### [INSTRUCTION A]
In the records below, find each line that contains the string "text" and copy those lines. Matching is case-sensitive.
— Begin SOURCE DOCUMENT —
Other-hatred and Self-hatred in John Gardner’s “Grendel”–Knowing Your Enemy

In some English class or other, from middle school days through college days, most of us have read some version of “Beowulf,” the Old English heroic tale pitting man against monster, in which Beowulf wins and goes on later to fight a crafty dragon, who then dies only when Beowulf’s friend and thane Wiglaf fights by his side; but Beowulf dies from his wounds, and receives a hero’s burial.  In this version of the tale (and for so very long, there was no other version), the men know and care little about the monster Grendel’s characteristics or inner qualities, all that concerns them is how to combat and kill him so that he will cease to haunt their meadhall and eat their thanes.  As far as his motives go, he is of the race of Cain and therefore commits murder.  As the text of Beowulf reads, “Unhappy creature, he lived for a time in the home of the monsters’ race, after God had condemned them as kin of Cain.”  Full stop.  If we are led to think of Grendel’s motives at all, we perhaps suppose that after being attracted by the noise of the meadhall (Heorot) being built, he feels envy because the men sleeping at night inside “felt no sorrow, no misery of men.”  But his motives are unimportant, for he is clearly the evil-doing interloper, and as such does not merit our sympathy or understanding.
— End SOURCE DOCUMENT —
### [INSTRUCTION B]
Using the essay on Grendel above, answer these questions:
(i) Who fights beside Beowulf when the dragon dies?
(ii) What is the name of the meadhall?
(iii) Of whose race is Grendel said to be?
— Begin DATASET EXCERPTS —
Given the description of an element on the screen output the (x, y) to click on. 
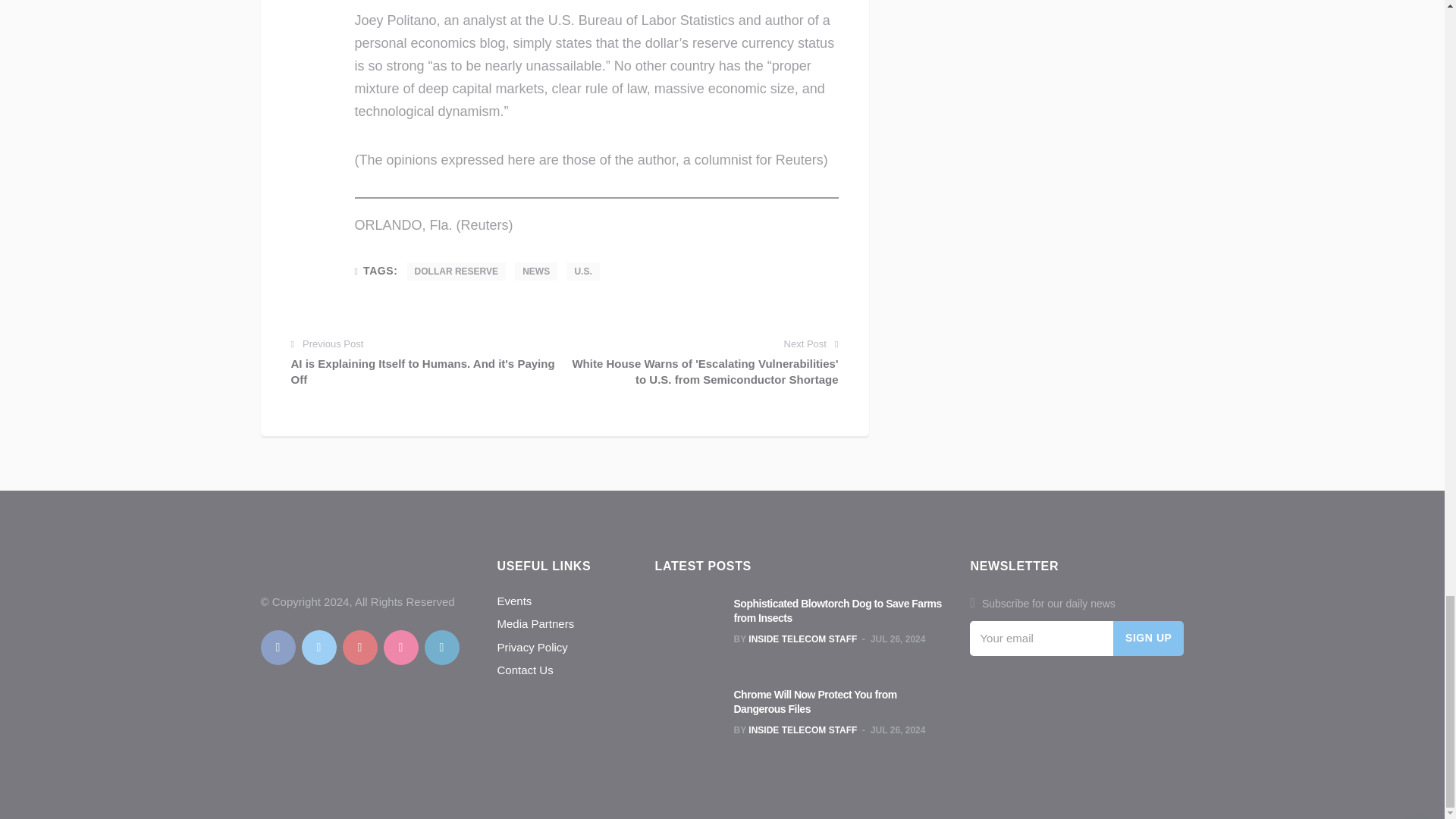
Sign Up (1149, 638)
Given the description of an element on the screen output the (x, y) to click on. 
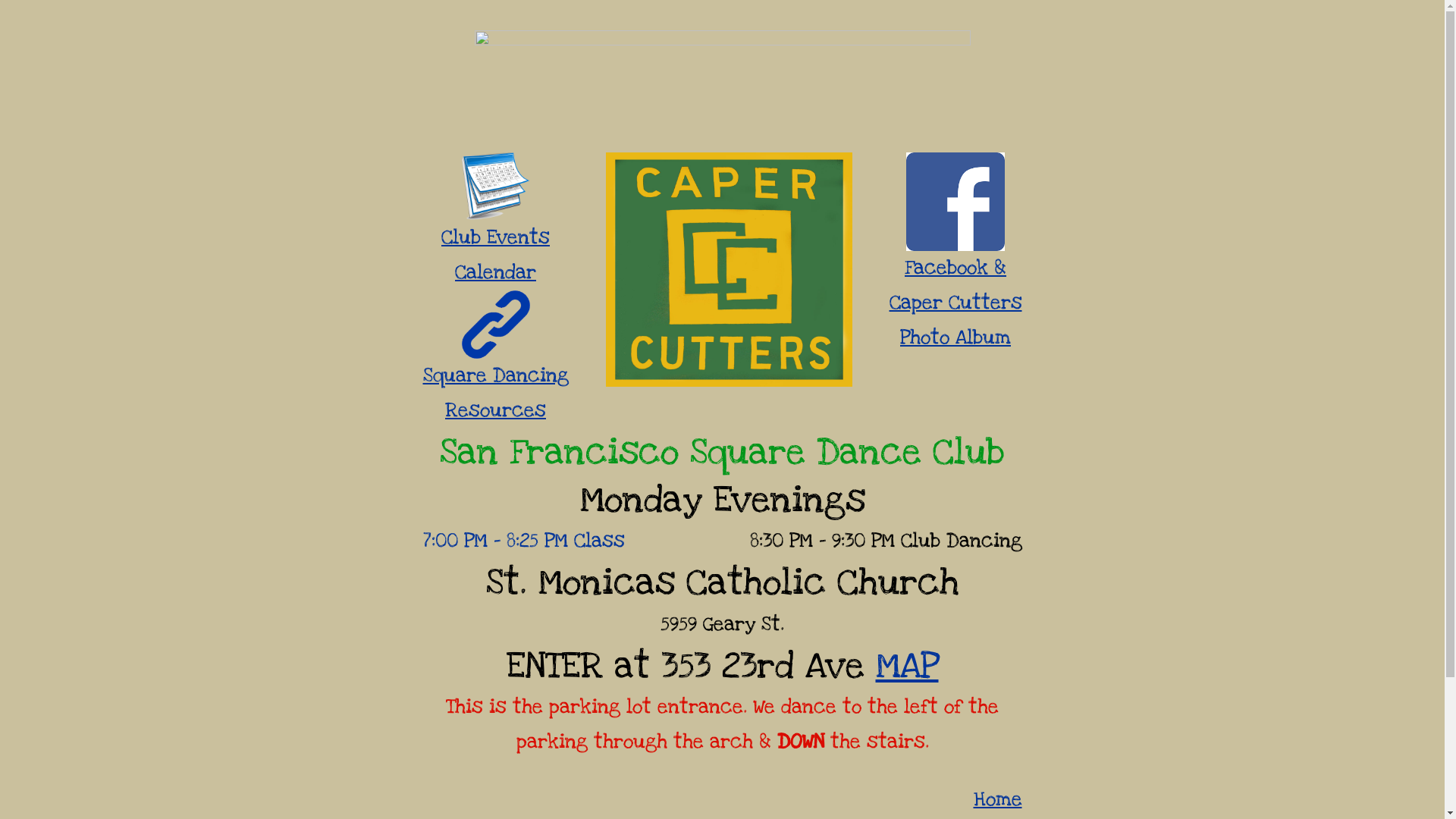
Facebook &
Caper Cutters
Photo Album Element type: text (954, 302)
MAP Element type: text (906, 666)
Home Element type: text (997, 799)
Club Events
Calendar Element type: text (495, 254)
Square Dancing
Resources Element type: text (495, 392)
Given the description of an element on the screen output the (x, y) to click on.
— End DATASET EXCERPTS —
### [COMPLETE OUTPUT A]
Photo Album Element type: text (954, 302)
MAP Element type: text (906, 666)
Home Element type: text (997, 799)
Calendar Element type: text (495, 254)
Resources Element type: text (495, 392)

### [COMPLETE OUTPUT B]
(i) Wiglaf, Beowulf's friend and thane.
(ii) Heorot.
(iii) The race of Cain.